There was “a lot of synergy” among NSW councils, including Deputy Lord Mayor Linda Scott from City of Sydney, Cr Blades said.

She proposed Greater Dandenong formally invite NSW councils to join the campaign, ahead of a media launch on 3 December.

The launch would feature films of asylum seekers building successful lives in Australia, Cr Blades said.

Greater Dandenong and 17 other Victorian councils have endorsed a joint statement against the unfolding federal Status Resolution Support Services cuts.

Some of the approximately 2000 asylum seekers living in Greater Dandenong have lost their meagre $35-a-day income under the cuts.

Many more are expected to be impacted, and face possible destitution, by early 2019.

The council has also won backing from the Victorian Greens, which unveiled a policy of $13 million in emergency funding to cover the SRSS cuts.

This has not been matched by the State Government and Liberal-Nationals Coalition.

Dandenong Labor MP Gabrielle Williams said State Budgets didn’t have the capacity to plug the “many gaps” left by “nasty (Federal Liberal) cuts”.

“The Federal Liberal Government has made a nasty habit of slashing funding to our most vulnerable – cutting emergency relief, gutting Victoria’s health funding, and now this.

“In saying this, compared to other jurisdictions, Victoria has the largest amount of dedicated funding to assist humanitarian entrants to settle in our state.”

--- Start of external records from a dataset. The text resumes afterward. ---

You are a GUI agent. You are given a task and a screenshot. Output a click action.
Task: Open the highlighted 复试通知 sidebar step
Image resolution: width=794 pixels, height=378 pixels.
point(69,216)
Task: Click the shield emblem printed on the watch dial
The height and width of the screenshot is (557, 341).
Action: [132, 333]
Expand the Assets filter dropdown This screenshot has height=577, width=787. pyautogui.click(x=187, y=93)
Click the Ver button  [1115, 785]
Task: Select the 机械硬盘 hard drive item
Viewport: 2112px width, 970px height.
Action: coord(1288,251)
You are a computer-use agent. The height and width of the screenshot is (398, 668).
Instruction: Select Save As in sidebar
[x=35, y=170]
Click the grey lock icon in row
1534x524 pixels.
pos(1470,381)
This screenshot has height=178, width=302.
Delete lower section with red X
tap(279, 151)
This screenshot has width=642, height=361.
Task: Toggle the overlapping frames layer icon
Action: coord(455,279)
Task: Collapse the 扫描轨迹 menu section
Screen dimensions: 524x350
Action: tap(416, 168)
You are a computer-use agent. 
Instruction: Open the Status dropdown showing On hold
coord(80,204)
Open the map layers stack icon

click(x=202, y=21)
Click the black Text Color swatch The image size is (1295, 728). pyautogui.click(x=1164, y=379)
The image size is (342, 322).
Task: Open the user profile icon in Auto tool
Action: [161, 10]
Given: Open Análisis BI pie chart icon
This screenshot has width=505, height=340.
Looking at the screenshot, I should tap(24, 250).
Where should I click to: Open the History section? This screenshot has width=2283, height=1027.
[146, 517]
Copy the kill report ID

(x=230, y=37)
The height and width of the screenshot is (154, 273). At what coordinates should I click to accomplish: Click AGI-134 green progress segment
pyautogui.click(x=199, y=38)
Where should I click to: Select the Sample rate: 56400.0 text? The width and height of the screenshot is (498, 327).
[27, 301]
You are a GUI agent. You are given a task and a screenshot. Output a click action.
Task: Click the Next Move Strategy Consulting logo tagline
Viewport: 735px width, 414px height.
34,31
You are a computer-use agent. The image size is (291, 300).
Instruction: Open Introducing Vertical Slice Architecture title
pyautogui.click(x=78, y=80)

The State Government had funded Refugee and Immigration Legal Centre with $1.8 million over four years to provide legal advice to asylum seekers, including for lodging claims for protection.

Through the Jobs Victoria Employment Network, more than 600 asylum seekers and refugees had been supported into work, she said.

The Government had also funded settlement support for new and emerging communities, Ms Williams said.